* **What you have to do**:
Return each of the following lines verbatim, with every character and line break unchanged.
┄┄┄┄┄┄
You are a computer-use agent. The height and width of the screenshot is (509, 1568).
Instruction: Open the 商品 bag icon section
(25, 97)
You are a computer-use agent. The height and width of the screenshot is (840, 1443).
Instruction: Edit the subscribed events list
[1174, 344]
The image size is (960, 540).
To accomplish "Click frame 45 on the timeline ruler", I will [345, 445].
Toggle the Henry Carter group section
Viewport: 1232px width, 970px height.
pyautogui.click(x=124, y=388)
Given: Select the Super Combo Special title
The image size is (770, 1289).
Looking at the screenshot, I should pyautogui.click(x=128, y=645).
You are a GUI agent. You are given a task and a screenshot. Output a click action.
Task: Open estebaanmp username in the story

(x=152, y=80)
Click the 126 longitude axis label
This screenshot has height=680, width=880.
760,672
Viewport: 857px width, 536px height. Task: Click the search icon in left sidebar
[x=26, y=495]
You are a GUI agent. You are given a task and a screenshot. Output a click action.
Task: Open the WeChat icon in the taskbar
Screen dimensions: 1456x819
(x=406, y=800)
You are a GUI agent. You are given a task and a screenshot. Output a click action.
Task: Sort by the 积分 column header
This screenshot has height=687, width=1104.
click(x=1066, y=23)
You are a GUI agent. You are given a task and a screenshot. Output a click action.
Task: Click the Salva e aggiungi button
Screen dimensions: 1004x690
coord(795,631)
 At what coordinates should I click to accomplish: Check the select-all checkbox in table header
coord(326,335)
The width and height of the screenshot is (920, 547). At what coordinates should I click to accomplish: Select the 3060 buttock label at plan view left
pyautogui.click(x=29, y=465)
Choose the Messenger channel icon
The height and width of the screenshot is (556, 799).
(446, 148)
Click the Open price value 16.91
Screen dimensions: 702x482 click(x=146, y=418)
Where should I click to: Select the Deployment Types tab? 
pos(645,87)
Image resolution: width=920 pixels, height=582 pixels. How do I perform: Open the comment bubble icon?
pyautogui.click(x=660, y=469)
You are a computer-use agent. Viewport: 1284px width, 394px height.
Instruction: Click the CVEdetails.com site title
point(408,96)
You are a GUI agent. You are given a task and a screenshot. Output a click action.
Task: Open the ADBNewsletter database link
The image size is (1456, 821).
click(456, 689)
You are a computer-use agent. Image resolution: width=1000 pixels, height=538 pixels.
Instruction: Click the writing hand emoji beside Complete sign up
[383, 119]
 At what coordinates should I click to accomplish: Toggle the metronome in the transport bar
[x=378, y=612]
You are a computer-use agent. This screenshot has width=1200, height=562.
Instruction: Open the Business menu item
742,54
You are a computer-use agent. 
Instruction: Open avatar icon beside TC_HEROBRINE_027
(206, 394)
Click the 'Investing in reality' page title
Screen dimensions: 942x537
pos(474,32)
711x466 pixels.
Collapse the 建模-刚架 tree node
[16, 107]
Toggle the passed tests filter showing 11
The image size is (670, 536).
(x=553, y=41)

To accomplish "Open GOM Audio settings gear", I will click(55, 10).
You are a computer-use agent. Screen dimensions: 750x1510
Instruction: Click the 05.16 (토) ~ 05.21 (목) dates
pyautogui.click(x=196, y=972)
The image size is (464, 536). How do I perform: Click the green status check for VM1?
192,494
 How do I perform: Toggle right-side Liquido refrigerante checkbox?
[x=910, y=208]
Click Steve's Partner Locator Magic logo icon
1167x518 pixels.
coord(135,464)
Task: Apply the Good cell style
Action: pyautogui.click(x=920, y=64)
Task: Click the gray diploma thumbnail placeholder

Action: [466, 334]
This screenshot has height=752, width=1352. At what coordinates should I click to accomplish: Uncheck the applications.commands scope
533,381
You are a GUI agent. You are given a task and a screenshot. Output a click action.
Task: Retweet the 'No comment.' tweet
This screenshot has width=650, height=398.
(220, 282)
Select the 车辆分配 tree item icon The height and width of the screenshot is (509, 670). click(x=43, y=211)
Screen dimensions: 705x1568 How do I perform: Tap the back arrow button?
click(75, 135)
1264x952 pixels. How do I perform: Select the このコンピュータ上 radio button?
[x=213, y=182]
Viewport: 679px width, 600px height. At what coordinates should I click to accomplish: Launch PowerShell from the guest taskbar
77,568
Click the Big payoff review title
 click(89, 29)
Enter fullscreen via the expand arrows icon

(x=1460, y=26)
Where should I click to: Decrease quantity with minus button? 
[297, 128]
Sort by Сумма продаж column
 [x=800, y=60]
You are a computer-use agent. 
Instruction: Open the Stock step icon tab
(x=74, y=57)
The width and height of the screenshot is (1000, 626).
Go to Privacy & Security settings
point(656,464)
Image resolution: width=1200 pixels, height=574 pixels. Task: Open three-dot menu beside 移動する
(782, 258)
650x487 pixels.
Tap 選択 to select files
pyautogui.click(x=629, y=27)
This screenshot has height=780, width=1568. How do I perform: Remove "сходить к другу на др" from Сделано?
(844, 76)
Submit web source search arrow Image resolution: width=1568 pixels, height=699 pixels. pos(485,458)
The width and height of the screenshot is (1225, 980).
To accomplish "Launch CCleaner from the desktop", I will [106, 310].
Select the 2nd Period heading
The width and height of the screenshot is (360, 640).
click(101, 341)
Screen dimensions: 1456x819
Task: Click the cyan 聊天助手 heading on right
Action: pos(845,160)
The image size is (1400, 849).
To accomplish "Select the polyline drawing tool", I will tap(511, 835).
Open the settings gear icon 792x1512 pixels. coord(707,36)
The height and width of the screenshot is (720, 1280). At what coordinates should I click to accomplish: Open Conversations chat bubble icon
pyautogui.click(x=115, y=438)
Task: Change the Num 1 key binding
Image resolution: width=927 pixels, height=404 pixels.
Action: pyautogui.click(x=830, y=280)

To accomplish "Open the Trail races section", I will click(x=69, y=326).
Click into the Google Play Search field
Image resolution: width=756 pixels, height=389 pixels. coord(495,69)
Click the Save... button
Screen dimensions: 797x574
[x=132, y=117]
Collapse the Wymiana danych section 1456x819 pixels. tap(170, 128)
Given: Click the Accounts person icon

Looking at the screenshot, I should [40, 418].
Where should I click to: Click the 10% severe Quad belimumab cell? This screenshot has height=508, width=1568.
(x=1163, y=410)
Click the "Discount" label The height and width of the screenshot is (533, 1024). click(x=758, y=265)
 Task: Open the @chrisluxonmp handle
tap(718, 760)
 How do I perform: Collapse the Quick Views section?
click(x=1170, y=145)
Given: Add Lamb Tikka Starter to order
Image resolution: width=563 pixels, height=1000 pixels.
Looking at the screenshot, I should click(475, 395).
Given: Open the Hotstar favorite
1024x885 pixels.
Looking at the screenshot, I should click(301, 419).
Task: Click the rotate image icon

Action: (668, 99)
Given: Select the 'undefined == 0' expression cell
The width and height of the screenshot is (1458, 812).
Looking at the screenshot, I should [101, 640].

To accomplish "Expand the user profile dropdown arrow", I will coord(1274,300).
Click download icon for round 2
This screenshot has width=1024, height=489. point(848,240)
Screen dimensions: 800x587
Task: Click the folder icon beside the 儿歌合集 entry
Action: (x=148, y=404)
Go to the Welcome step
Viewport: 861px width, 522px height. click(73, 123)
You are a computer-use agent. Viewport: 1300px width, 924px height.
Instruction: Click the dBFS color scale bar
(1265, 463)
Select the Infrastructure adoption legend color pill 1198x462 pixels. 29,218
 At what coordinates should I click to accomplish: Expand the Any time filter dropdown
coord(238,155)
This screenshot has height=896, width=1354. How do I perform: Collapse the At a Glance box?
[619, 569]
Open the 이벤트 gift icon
┄┄┄┄┄┄
* **Complete output**:
You are a computer-use agent. The height and width of the screenshot is (509, 1568).
Instruction: Open the 商品 bag icon section
(25, 97)
You are a computer-use agent. The height and width of the screenshot is (840, 1443).
Instruction: Edit the subscribed events list
[1174, 344]
The image size is (960, 540).
To accomplish "Click frame 45 on the timeline ruler", I will [345, 445].
Toggle the Henry Carter group section
Viewport: 1232px width, 970px height.
pyautogui.click(x=124, y=388)
Given: Select the Super Combo Special title
The image size is (770, 1289).
Looking at the screenshot, I should pyautogui.click(x=128, y=645).
You are a GUI agent. You are given a task and a screenshot. Output a click action.
Task: Open estebaanmp username in the story

(x=152, y=80)
Click the 126 longitude axis label
This screenshot has height=680, width=880.
760,672
Viewport: 857px width, 536px height. Task: Click the search icon in left sidebar
[x=26, y=495]
You are a GUI agent. You are given a task and a screenshot. Output a click action.
Task: Open the WeChat icon in the taskbar
Screen dimensions: 1456x819
(x=406, y=800)
You are a GUI agent. You are given a task and a screenshot. Output a click action.
Task: Sort by the 积分 column header
This screenshot has height=687, width=1104.
click(x=1066, y=23)
You are a GUI agent. You are given a task and a screenshot. Output a click action.
Task: Click the Salva e aggiungi button
Screen dimensions: 1004x690
coord(795,631)
 At what coordinates should I click to accomplish: Check the select-all checkbox in table header
coord(326,335)
The width and height of the screenshot is (920, 547). At what coordinates should I click to accomplish: Select the 3060 buttock label at plan view left
pyautogui.click(x=29, y=465)
Choose the Messenger channel icon
The height and width of the screenshot is (556, 799).
(446, 148)
Click the Open price value 16.91
Screen dimensions: 702x482 click(x=146, y=418)
Where should I click to: Select the Deployment Types tab? 
pos(645,87)
Image resolution: width=920 pixels, height=582 pixels. How do I perform: Open the comment bubble icon?
pyautogui.click(x=660, y=469)
You are a computer-use agent. Viewport: 1284px width, 394px height.
Instruction: Click the CVEdetails.com site title
point(408,96)
You are a GUI agent. You are given a task and a screenshot. Output a click action.
Task: Open the ADBNewsletter database link
The image size is (1456, 821).
click(456, 689)
You are a computer-use agent. Image resolution: width=1000 pixels, height=538 pixels.
Instruction: Click the writing hand emoji beside Complete sign up
[383, 119]
 At what coordinates should I click to accomplish: Toggle the metronome in the transport bar
[x=378, y=612]
You are a computer-use agent. This screenshot has width=1200, height=562.
Instruction: Open the Business menu item
742,54
You are a computer-use agent. 
Instruction: Open avatar icon beside TC_HEROBRINE_027
(206, 394)
Click the 'Investing in reality' page title
Screen dimensions: 942x537
pos(474,32)
711x466 pixels.
Collapse the 建模-刚架 tree node
[16, 107]
Toggle the passed tests filter showing 11
The image size is (670, 536).
(x=553, y=41)

To accomplish "Open GOM Audio settings gear", I will click(55, 10).
You are a computer-use agent. Screen dimensions: 750x1510
Instruction: Click the 05.16 (토) ~ 05.21 (목) dates
pyautogui.click(x=196, y=972)
The image size is (464, 536). How do I perform: Click the green status check for VM1?
192,494
 How do I perform: Toggle right-side Liquido refrigerante checkbox?
[x=910, y=208]
Click Steve's Partner Locator Magic logo icon
1167x518 pixels.
coord(135,464)
Task: Apply the Good cell style
Action: pyautogui.click(x=920, y=64)
Task: Click the gray diploma thumbnail placeholder

Action: [466, 334]
This screenshot has height=752, width=1352. At what coordinates should I click to accomplish: Uncheck the applications.commands scope
533,381
You are a GUI agent. You are given a task and a screenshot. Output a click action.
Task: Retweet the 'No comment.' tweet
This screenshot has width=650, height=398.
(220, 282)
Select the 车辆分配 tree item icon The height and width of the screenshot is (509, 670). click(x=43, y=211)
Screen dimensions: 705x1568 How do I perform: Tap the back arrow button?
click(75, 135)
1264x952 pixels. How do I perform: Select the このコンピュータ上 radio button?
[x=213, y=182]
Viewport: 679px width, 600px height. At what coordinates should I click to accomplish: Launch PowerShell from the guest taskbar
77,568
Click the Big payoff review title
 click(89, 29)
Enter fullscreen via the expand arrows icon

(x=1460, y=26)
Where should I click to: Decrease quantity with minus button? 
[297, 128]
Sort by Сумма продаж column
 [x=800, y=60]
You are a computer-use agent. 
Instruction: Open the Stock step icon tab
(x=74, y=57)
The width and height of the screenshot is (1000, 626).
Go to Privacy & Security settings
point(656,464)
Image resolution: width=1200 pixels, height=574 pixels. Task: Open three-dot menu beside 移動する
(782, 258)
650x487 pixels.
Tap 選択 to select files
pyautogui.click(x=629, y=27)
This screenshot has height=780, width=1568. How do I perform: Remove "сходить к другу на др" from Сделано?
(844, 76)
Submit web source search arrow Image resolution: width=1568 pixels, height=699 pixels. pos(485,458)
The width and height of the screenshot is (1225, 980).
To accomplish "Launch CCleaner from the desktop", I will [106, 310].
Select the 2nd Period heading
The width and height of the screenshot is (360, 640).
click(101, 341)
Screen dimensions: 1456x819
Task: Click the cyan 聊天助手 heading on right
Action: pos(845,160)
The image size is (1400, 849).
To accomplish "Select the polyline drawing tool", I will tap(511, 835).
Open the settings gear icon 792x1512 pixels. coord(707,36)
The height and width of the screenshot is (720, 1280). At what coordinates should I click to accomplish: Open Conversations chat bubble icon
pyautogui.click(x=115, y=438)
Task: Change the Num 1 key binding
Image resolution: width=927 pixels, height=404 pixels.
Action: pyautogui.click(x=830, y=280)

To accomplish "Open the Trail races section", I will click(x=69, y=326).
Click into the Google Play Search field
Image resolution: width=756 pixels, height=389 pixels. coord(495,69)
Click the Save... button
Screen dimensions: 797x574
[x=132, y=117]
Collapse the Wymiana danych section 1456x819 pixels. tap(170, 128)
Given: Click the Accounts person icon

Looking at the screenshot, I should [40, 418].
Where should I click to: Click the 10% severe Quad belimumab cell? This screenshot has height=508, width=1568.
(x=1163, y=410)
Click the "Discount" label The height and width of the screenshot is (533, 1024). click(x=758, y=265)
 Task: Open the @chrisluxonmp handle
tap(718, 760)
 How do I perform: Collapse the Quick Views section?
click(x=1170, y=145)
Given: Add Lamb Tikka Starter to order
Image resolution: width=563 pixels, height=1000 pixels.
Looking at the screenshot, I should click(475, 395).
Given: Open the Hotstar favorite
1024x885 pixels.
Looking at the screenshot, I should click(301, 419).
Task: Click the rotate image icon

Action: (668, 99)
Given: Select the 'undefined == 0' expression cell
The width and height of the screenshot is (1458, 812).
Looking at the screenshot, I should [101, 640].

To accomplish "Expand the user profile dropdown arrow", I will coord(1274,300).
Click download icon for round 2
This screenshot has width=1024, height=489. point(848,240)
Screen dimensions: 800x587
Task: Click the folder icon beside the 儿歌合集 entry
Action: (x=148, y=404)
Go to the Welcome step
Viewport: 861px width, 522px height. click(73, 123)
You are a computer-use agent. Viewport: 1300px width, 924px height.
Instruction: Click the dBFS color scale bar
(1265, 463)
Select the Infrastructure adoption legend color pill 1198x462 pixels. 29,218
 At what coordinates should I click to accomplish: Expand the Any time filter dropdown
coord(238,155)
This screenshot has height=896, width=1354. How do I perform: Collapse the At a Glance box?
[619, 569]
Open the 이벤트 gift icon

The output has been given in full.